Lay out the rows as a numbered list, beginning at their first line and going on through the line that contains "The height and". Leave out any blank lines.

━━━━━━━━━━

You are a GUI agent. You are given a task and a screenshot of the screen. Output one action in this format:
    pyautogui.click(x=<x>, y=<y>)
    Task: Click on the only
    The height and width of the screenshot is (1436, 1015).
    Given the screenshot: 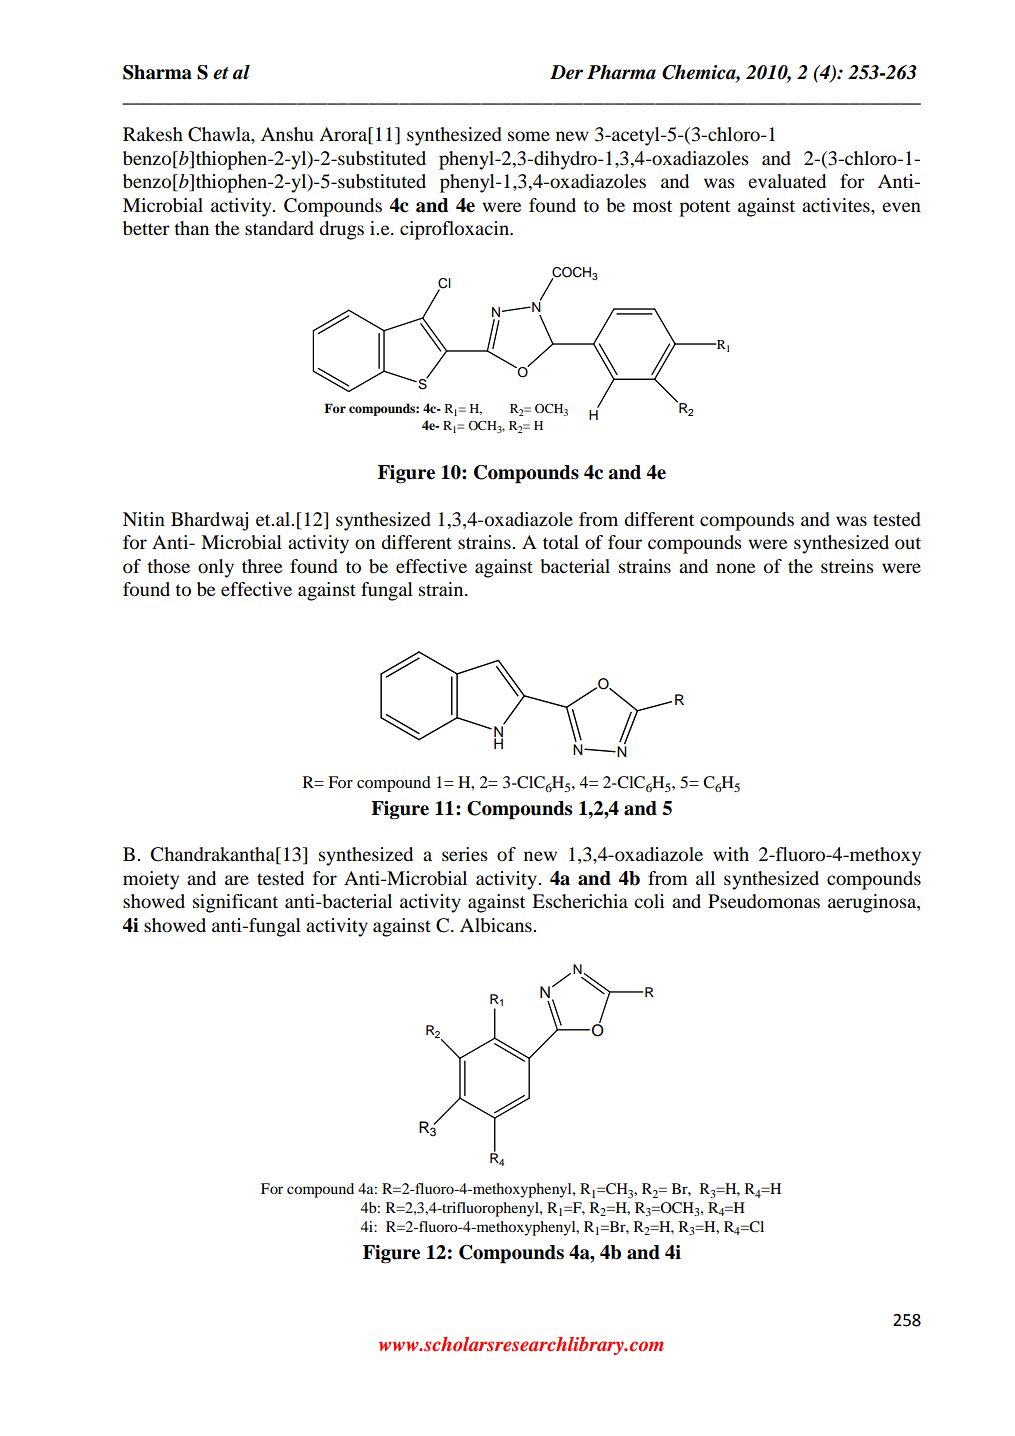 What is the action you would take?
    pyautogui.click(x=216, y=568)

━━━━━━━━━━

*The response:*
1. You are a GUI agent. You are given a task and a screenshot of the screen. Output one action in this format:
2.     pyautogui.click(x=<x>, y=<y>)
3.     Task: Click on the only
4.     The height and width of the screenshot is (1436, 1015).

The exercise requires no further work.